第17章 诡医(1/2)

王福一行人狼狈逃回镇子,带来的不仅仅是“陈老鬼拒礼立威”的消息,更是一种深入骨髓的恐惧。

那胖管家煞白的脸色和语无伦次的描述,将陈平安小院描绘成了一个生人勿近、有红衣厉鬼坐镇的绝凶之地。

消息如同投入死水潭的石子,在青牛镇狭窄的街巷间迅速漾开,激起的却不是涟漪,而是无声的惊涛。

镇民们看陈平安那座破旧祖宅的眼神,彻底变了。

以往是混杂着厌恶、怜悯和一丝幸灾乐祸,如今则只剩下纯粹的恐惧和深深的敬畏。

路上若是远远瞧见那个拄着木棍、看似年轻十岁,头发也不在花白,腰背已经挺直了的身影,人们会立刻低下头,屏住呼吸,加快脚步绕道而行,仿佛多看一眼都会招来不测。

连平日里最是嚣张的泼皮无赖,也绝不敢再靠近镇西头那片区域半步。

“诡老头”陈平安的名号,不再仅仅是戏谑和蔑称,而是成了一个带着血腥气和阴冷寒意的禁忌。

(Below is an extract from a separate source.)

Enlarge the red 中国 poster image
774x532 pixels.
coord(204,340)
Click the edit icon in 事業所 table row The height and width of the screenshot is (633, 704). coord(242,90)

一种新的、畸形的秩序,在无声无息中建立起来——以那座破宅为中心,划出了一片无形的禁区。

陈平安对这种变化心知肚明,却也乐得清静。

他需要时间,需要安静的环境来消化暴涨的修为,来熟悉《玄阴锻体术》的运转,来揣摩如何与屋内那位愈发莫测的“妻子”相处。

小院内,倒是多了几分难得的生气。

每日清晨,炊烟准时升起,虽然依旧是粗茶淡饭,但总算有了几分“家”的烟火气。

陈平安大部分时间都待在院中修炼。

淬体五重的修为让他气血旺盛,感官也敏锐了许多。

他尝试着更精细地引导体内那丝阴寒气流,按照《玄阴锻体术》的图谱,模拟那几个粗浅的招式动作。

动作依旧生涩,但每一次演练,都能感觉到力量在筋骨间流转,对身体的掌控力在一点点增强。

修炼间隙,他会留意屋内的动静。

红衣大多数时间依旧静立在阴影中,如同亘古不变的雕塑。

但陈平安能隐约感觉到,当他全神贯注修炼《玄阴锻体术》时,空气中游离的阴气似乎更容易被汇聚过来,仿佛有一双无形的手,在暗中为他梳理着能量。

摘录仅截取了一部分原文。